Las historias del vinagre y del vino comparten ramajes. Aunque durante mucho tiempo uno ha sido considerado el producto de oxidación indeseado del otro –esto se puede comprobar incluso gramáticamente; la palabra vinagre proviene del latín vinum acre, vino agrio-, lo cierto es que hoy en día, la consideración hacia el vinagre ha ganado muchos enteros.
Las primeras noticias que tenemos sobre la existencia del vino se remontan más de siete mil años desde nuestros días y es un hecho destacado que la mayoría de las culturas clásicas –sobre todo la egipcia, la griega y la romana- lo colocan en el centro de sus celebraciones y rituales, dotándolo así de una importancia que no ha tenido ninguna otra bebida a lo largo de la historia. En ellas incluso llegó a crearse el dios que representaba a esta bebida –Baco o Dioniso- y la tradición cristiana le ha otorgado siempre una importancia suprema, posicionándolo en el centro de la última cena que Jesús celebró con sus discípulos o utilizándolo para motivar su primer milagro en el episodio de las bodas de Caná.
Casi en paralelo, la historia del vinagre llega hasta nuestros días. Y es que aquellos primeros vinagre eran la consecuencia del mal almacenaje del vino, que acababa agriado y perdía así su valor. Se puede decir, por lo tanto, que uno era la alteración natural del otro. No obstante, ya en la Grecia Clásica ciertos autores otorgan al vinagre características medicinales, atribuyéndole efectos positivos como antiséptico en la limpieza de heridas, como analgésico o como elemento de prevención del “mal de melancolía” o lo que hoy conocemos como depresión.

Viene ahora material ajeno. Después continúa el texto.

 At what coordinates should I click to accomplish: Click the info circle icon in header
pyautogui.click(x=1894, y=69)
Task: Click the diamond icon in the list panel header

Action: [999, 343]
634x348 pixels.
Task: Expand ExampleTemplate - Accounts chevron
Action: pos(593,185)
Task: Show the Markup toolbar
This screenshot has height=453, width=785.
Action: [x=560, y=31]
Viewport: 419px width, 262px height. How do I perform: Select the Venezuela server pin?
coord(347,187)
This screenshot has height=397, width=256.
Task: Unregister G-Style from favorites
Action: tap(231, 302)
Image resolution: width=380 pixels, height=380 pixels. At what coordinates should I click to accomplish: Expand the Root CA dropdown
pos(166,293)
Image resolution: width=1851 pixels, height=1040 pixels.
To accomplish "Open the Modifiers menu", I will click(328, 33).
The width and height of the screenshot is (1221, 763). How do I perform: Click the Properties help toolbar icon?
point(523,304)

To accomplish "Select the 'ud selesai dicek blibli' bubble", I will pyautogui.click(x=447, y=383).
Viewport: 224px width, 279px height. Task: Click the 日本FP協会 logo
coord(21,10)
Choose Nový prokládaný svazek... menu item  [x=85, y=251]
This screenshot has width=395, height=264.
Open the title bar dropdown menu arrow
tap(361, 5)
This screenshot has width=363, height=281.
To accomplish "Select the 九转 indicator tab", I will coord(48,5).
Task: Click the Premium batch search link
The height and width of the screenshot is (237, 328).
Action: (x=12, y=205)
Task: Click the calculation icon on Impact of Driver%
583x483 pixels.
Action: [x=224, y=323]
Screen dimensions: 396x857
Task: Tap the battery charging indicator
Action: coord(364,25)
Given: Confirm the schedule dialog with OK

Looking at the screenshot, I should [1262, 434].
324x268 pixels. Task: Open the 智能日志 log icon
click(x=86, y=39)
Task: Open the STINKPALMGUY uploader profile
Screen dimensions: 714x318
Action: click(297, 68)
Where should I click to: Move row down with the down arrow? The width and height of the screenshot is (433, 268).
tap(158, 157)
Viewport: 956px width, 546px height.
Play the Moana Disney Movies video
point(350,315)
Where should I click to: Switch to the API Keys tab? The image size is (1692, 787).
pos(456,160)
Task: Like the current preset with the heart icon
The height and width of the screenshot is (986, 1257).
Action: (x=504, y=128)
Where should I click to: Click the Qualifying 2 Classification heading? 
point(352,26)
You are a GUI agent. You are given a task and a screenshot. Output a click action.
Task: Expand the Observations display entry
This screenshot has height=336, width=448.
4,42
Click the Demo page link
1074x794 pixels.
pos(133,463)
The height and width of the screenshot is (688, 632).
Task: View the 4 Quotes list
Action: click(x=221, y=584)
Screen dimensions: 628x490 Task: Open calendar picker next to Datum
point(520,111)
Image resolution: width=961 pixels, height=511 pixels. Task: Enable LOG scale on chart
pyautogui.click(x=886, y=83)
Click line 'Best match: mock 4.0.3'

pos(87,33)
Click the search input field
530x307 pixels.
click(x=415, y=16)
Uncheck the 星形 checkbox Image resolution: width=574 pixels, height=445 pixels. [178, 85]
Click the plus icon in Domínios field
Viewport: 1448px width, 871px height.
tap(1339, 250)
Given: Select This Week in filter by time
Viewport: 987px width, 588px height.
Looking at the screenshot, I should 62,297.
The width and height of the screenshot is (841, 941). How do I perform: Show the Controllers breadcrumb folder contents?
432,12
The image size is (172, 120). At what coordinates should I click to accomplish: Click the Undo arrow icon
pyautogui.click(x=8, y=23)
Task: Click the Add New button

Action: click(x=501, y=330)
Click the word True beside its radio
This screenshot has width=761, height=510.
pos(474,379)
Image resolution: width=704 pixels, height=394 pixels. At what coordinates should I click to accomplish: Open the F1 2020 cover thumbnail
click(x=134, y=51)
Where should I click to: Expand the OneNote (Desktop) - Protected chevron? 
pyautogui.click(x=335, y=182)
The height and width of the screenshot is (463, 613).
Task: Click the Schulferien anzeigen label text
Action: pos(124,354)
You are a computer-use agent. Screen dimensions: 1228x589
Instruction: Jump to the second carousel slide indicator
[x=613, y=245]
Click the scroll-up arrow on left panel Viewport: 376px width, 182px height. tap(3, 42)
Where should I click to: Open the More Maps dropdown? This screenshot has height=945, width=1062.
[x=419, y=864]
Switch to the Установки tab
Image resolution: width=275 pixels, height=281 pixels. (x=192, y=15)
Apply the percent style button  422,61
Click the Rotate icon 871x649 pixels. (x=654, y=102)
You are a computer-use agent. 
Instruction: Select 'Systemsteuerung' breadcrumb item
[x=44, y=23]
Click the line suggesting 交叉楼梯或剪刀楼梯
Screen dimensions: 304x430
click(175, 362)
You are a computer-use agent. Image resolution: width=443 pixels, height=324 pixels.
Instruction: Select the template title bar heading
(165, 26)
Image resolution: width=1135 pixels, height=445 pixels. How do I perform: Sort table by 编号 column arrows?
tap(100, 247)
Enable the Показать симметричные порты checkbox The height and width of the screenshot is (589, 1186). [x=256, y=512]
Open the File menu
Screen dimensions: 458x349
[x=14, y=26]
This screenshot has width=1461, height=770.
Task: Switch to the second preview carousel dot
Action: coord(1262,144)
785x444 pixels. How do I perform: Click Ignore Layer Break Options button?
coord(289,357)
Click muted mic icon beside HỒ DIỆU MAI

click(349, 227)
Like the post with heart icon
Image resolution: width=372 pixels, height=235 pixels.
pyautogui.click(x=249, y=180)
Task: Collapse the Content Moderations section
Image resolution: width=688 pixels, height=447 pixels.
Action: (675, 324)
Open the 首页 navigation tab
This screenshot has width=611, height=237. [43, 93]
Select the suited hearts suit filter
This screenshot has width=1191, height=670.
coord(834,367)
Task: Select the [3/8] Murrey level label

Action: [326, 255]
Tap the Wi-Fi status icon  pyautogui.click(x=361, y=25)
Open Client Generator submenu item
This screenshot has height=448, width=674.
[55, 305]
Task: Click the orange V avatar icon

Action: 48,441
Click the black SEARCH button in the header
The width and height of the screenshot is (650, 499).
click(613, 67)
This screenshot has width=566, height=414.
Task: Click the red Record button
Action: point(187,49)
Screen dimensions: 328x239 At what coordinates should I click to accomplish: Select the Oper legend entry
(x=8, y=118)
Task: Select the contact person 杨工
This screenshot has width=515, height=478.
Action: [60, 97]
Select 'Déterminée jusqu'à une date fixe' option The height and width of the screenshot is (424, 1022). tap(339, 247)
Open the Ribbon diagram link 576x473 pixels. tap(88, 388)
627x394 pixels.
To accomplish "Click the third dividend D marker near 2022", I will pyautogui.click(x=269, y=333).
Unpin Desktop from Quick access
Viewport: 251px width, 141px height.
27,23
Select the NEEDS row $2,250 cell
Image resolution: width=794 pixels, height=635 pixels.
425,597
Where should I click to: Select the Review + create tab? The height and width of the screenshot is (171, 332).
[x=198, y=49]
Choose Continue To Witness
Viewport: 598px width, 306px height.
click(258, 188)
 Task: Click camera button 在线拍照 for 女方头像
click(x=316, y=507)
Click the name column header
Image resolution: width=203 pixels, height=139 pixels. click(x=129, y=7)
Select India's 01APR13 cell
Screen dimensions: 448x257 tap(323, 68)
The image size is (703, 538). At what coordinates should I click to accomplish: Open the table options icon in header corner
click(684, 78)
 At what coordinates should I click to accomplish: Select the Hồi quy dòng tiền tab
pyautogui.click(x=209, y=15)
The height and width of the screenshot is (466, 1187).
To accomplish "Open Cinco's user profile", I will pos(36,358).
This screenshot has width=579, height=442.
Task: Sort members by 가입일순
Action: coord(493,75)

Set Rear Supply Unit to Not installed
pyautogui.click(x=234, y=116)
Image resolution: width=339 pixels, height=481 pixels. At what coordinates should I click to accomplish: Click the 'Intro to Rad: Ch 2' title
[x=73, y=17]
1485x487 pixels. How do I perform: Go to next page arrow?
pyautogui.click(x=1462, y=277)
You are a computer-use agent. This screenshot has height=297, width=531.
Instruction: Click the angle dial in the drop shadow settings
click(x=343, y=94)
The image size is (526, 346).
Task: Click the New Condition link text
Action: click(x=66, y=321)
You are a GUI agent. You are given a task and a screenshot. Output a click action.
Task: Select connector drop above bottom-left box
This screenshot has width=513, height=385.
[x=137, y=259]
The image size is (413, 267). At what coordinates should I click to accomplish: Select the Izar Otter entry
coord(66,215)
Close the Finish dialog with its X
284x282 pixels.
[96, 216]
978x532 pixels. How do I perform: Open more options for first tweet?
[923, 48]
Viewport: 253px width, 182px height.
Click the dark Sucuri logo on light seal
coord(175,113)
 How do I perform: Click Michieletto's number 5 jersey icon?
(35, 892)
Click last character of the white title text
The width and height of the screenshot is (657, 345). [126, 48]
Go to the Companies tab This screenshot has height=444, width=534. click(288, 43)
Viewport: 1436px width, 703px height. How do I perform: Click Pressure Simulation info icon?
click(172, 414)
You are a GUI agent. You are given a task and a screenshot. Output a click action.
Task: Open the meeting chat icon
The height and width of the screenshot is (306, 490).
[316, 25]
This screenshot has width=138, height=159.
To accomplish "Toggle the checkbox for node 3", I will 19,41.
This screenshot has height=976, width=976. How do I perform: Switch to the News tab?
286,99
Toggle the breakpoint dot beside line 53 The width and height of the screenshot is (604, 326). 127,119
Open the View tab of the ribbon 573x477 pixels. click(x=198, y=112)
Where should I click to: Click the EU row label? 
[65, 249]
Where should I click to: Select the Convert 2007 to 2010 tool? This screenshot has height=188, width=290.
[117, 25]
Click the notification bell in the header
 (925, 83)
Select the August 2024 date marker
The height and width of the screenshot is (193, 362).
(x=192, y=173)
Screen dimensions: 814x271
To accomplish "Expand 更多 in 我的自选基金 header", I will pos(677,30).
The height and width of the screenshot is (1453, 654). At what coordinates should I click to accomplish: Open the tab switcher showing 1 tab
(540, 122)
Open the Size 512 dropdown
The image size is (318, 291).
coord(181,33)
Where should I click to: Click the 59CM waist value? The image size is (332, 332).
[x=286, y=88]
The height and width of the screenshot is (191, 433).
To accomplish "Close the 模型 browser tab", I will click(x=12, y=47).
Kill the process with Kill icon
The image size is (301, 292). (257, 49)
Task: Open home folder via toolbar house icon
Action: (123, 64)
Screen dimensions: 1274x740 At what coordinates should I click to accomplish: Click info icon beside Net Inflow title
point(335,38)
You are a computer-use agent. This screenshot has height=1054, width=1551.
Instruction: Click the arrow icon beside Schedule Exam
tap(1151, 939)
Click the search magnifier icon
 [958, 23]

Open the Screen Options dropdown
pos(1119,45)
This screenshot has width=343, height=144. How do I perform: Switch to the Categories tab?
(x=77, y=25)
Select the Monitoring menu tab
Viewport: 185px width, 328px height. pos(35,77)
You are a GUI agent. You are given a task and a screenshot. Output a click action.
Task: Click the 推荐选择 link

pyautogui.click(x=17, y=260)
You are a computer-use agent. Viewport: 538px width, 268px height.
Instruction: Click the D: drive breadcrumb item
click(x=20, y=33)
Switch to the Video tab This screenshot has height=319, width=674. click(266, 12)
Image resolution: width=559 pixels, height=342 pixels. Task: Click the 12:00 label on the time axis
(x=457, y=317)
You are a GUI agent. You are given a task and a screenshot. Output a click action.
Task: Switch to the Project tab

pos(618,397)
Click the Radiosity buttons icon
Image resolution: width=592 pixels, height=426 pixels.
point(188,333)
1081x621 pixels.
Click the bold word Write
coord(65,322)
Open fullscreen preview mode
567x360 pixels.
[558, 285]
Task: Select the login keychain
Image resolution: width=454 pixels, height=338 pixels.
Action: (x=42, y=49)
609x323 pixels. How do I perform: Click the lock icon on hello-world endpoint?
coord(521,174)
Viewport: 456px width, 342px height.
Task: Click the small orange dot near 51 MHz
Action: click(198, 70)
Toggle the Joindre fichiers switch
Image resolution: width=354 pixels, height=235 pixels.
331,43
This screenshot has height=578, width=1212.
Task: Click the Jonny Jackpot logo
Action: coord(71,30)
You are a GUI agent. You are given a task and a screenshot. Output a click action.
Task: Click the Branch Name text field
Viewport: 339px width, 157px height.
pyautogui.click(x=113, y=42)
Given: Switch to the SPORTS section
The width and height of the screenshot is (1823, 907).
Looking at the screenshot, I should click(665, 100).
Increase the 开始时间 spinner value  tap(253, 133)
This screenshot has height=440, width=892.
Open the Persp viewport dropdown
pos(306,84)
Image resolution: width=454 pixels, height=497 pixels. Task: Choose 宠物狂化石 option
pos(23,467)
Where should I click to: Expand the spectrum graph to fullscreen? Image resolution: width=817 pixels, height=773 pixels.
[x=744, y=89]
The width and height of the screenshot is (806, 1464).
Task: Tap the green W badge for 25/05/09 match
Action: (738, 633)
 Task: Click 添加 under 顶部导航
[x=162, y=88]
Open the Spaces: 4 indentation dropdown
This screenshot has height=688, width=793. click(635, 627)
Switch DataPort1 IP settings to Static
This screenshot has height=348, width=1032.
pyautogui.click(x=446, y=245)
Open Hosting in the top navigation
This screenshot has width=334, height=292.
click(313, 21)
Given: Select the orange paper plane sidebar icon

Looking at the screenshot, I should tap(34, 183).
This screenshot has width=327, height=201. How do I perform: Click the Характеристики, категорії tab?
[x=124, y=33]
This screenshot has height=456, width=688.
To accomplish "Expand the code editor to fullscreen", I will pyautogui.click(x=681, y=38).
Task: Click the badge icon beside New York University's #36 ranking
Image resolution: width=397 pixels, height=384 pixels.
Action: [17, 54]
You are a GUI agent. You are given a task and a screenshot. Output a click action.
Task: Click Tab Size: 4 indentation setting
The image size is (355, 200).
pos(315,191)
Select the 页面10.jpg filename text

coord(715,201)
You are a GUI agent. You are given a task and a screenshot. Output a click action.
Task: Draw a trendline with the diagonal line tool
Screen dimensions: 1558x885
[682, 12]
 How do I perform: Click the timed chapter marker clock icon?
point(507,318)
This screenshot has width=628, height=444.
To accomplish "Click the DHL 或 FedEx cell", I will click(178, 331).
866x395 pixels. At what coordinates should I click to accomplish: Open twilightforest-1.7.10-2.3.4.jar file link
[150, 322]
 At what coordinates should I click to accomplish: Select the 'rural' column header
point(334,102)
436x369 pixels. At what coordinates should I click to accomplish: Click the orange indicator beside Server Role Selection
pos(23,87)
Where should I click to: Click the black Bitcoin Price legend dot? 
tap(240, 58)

Históricamente, el vinagre también ha sido utilizado en la conservación de los alimentos en modo de escabeche. En zonas donde la pesca o la caza eran abundantes durante una época del año, esta forma de almacenar y conservar la comida se hizo muy común y facilitó la vida a sus habitantes.
En la actualidad sabemos que el vinagre es una solución acuosa diluida de ácido acético, que se obtiene después de que una serie de bacterias conocidas en su conjunto como bacterias del ácido acético oxiden el alcohol del vino y de algunas otras bebidas alcohólicas con un porcentaje de etanol no muy alto. Una característica importante de este tipo de bacterias es que, a pesar de estar formadas por un grupo muy heterogéneo de microorganismos, todas presentan una alta tolerancia a la acidez, de manera que muchas de estas cepas pueden crecer a pH inferiores a cinco.
Pero, ¿a qué nos referimos exactamente cuando hablamos de pH? El pH es la forma más común y más sencilla que tenemos para medir el grado de acidez de una solución acuosa y se calcula con una fórmula matemática. Medir el grado de acidez, en el fondo, no es otra cosa que medir la concentración de unos iones llamados hidronio -que se representan como H3O+-. A esta concentración de iones también se le conoce como potencial de hidrógeno; de ahí el nombre de pH.
Para medir el pH de una solución, por lo tanto, lo que tendremos que hacer será medir la concentración de este ion y realizar una operación matemática que consiste en calcular su logaritmo decimal, cambiándole el signo al valor numérico obtenido. Este término se usa desde principios del siglo XX, cuando fue introducido por el químico danés Sorensen, por lo cómodo que resulta el manejo de sus unidades. Y baste para simplificarlo un ejemplo. El agua pura tiene un pH de 7, que se considera un pH neutro, así como se habla de pH ácido a los inferiores a este valor y pH básico a los superiores. Pues bien, un pH de 7 quiere decir que la concentración de iones hidronio que hay en esa solución es de 0.0000001 molar. Es decir, un cero seguido de siete decimales.
En nuestra vida de a diario nos hemos acostumbrado a convivir con este término, aunque aún nos cuesta familiarizarnos con ciertos valores de pH que nos permitirían comparar y relativizar. Por ejemplo, el pH del vinagre que podemos tener en cualquiera de nuestras cocinas ronda el valor 3, mientras que el del ácido de una batería de uno de nuestros coches, vale en torno a 1. Un refresco de cola tiene un pH de entre 2 y 3, mientras que el de nuestros jugos gástricos se mueve en valores entre 1 y 2. El amoníaco tiene un pH de 11 y hablamos de lluvia ácida cuando el valor de su pH baja de 5.
En términos puramente químicos podemos decir que una de las diferencias más importantes entre el vino y el vinagre es el pH al que se encuentran, aunque esto sería reducir demasiado una cuestión que lleva acompañándonos desde el principio de la civilización.